Cambodia is a small country bordered by Thailand and Loas on the north and Vietnam on the east and south. The country has a rough population of 15 million and is the size of Missouri. The country consists mainly of grainy plains ringed by mountains and has two large body of waters Mekong River on the east side and in the center Lake Tonie Sap, which is the storage basin of the Mekong. Cambodia’s main language is 95 percent Khmer and then French and English are the other 5 percent. Their labor force is 8.8 million est. in 2012 with 75 percent of it being agriculture. The industries that they focus on mainly are tourism, garments, rice milling, fishing, wood and wood products, gem mining and textiles and that’s how the country gets a living. They also have almost 45 percent of women employed in nonagricultural sectors, which is very low for a country of any size. The country also has a very low percentage of females that have seats in their national parliaments with 20 percent so it shows that males dominate the work force and the nations power of voting for decisions.

The Quantitative figures of this country and their labor force participation rates for men and women are actually very close over all despite the idea of men over taking women in the working fields. The figures actually show that men of Cambodia are actually 90.9 percent for primary completion rate. The women actually have the upper hand with a percentage of 91.7 and that’s above the men but just barely, but it shows that women are higher then makes. Cambodia has grown little by little but over all has stayed relatively the same throughout the past twenty-five years. In 1990 the overall participation was at 91.6 percent and then in the next five years it went down just a little to 90.8 and then right back up to the highest level of 93.4 percentage of labor force participation. Finally now at the end of the graph with 2011 the work force was at 91.3 percent so you can see the percentage of the labor force fluctuate, but it also stayed basically the same throughout twenty-five years of the countries growth.

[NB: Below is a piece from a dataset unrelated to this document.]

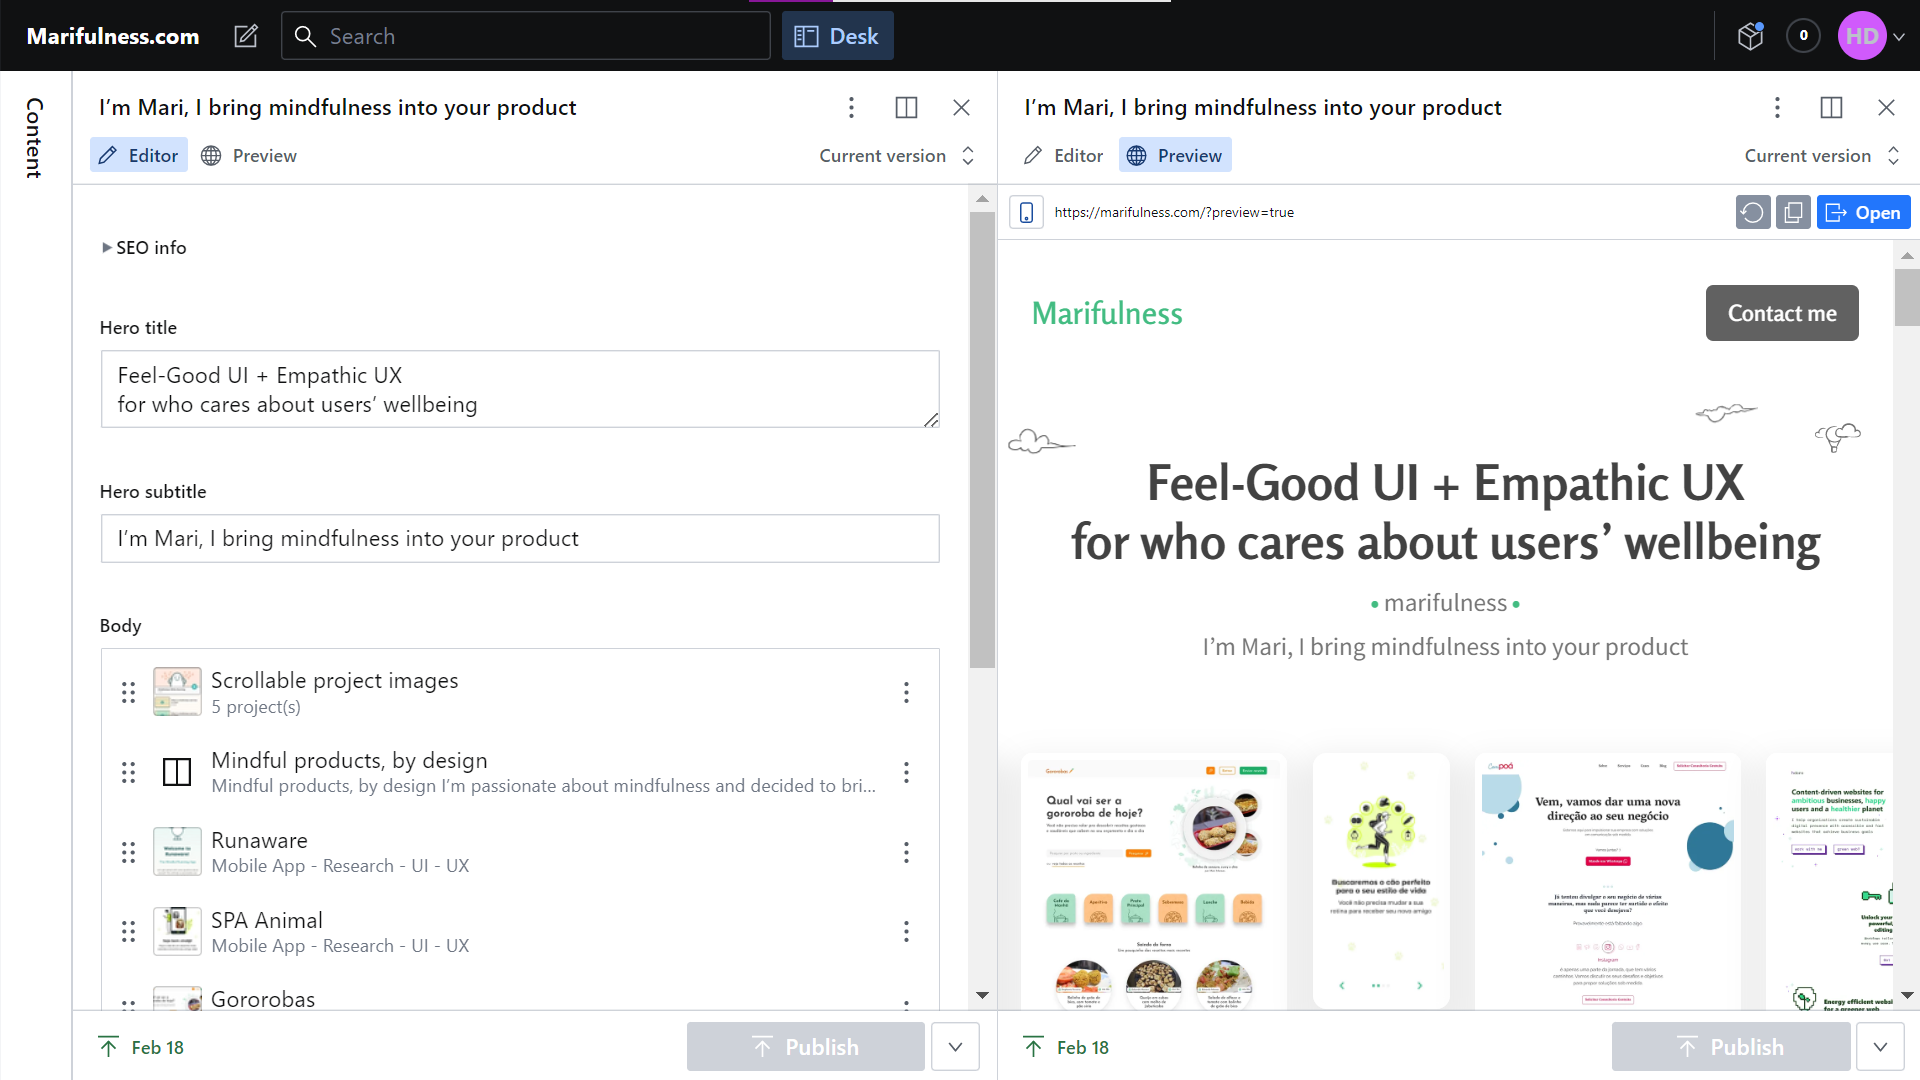Switch to Preview tab in left pane
Screen dimensions: 1920x1080
(x=250, y=156)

The country’s wage laws are pretty much enforced, as our country would do when a pay problem arises they go and hold a strike against their employers. This happened not to long ago when just the females of the company coordinated a strike to press for an increase in monthly salary to $160. The women of this company dominated the frontlines of the movement and the basic factory work force with a staggering 80 percent of the factory. So clearly you can see from this instant the work force wage labor is not equal and not enforced strongly. The wage laws show that there has been a pattern to this treatment repeatedly across the countries past for decades so its clear to so that women are treated differently then the men in the work force. So the country as a whole has evenly matched work participation and has stayed basically the same for the past twenty-five years but from history and patterns till up to date men have been seen as a higher driven worker then women. By the county seeing this and doing this woman have been down graded and have been recognized basically as a second class worker where they do not deserve the same amount pay to the men in the factories.